#### WRITTEN TASK
Copy out the part of the data below that begins with the line containing "Task: Expand the Files dropdown" and ends with the line containing "pos(937,600)", reproducing both of those lines and everything between them with no changes.

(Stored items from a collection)
======
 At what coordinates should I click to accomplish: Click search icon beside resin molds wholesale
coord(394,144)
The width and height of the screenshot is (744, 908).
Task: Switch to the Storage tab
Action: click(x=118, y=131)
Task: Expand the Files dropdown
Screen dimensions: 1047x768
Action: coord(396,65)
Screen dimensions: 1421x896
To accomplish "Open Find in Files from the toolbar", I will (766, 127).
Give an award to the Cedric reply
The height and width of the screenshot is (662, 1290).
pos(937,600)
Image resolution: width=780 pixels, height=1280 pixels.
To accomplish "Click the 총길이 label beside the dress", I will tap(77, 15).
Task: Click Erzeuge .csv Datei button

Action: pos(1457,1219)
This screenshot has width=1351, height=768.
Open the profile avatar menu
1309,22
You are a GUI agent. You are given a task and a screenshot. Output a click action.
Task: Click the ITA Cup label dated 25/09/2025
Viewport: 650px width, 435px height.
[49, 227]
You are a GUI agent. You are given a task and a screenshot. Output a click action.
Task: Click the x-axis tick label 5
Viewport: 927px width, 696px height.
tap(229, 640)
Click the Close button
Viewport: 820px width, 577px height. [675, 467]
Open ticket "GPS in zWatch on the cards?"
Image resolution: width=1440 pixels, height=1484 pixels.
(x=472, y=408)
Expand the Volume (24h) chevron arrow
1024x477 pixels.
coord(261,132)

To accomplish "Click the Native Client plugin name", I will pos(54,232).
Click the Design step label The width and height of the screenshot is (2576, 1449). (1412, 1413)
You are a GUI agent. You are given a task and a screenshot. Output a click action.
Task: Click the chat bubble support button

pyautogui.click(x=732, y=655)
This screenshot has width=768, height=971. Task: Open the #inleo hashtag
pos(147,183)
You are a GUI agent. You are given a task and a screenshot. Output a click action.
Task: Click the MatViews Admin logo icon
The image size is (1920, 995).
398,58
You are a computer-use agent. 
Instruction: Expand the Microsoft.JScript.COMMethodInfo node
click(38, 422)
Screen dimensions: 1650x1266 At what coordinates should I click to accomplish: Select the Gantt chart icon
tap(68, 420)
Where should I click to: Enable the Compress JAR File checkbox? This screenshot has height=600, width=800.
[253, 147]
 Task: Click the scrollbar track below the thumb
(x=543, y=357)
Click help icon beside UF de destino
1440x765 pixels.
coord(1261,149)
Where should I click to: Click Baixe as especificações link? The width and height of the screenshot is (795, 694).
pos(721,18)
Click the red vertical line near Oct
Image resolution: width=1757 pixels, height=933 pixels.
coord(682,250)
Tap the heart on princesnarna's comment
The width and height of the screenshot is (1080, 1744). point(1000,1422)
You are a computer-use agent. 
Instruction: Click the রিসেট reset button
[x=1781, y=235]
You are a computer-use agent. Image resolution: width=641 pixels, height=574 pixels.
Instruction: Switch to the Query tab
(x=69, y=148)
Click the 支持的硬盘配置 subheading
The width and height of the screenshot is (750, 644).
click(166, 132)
======
#### WRITTEN ANSWER
Task: Expand the Files dropdown
Screen dimensions: 1047x768
Action: coord(396,65)
Screen dimensions: 1421x896
To accomplish "Open Find in Files from the toolbar", I will (766, 127).
Give an award to the Cedric reply
The height and width of the screenshot is (662, 1290).
pos(937,600)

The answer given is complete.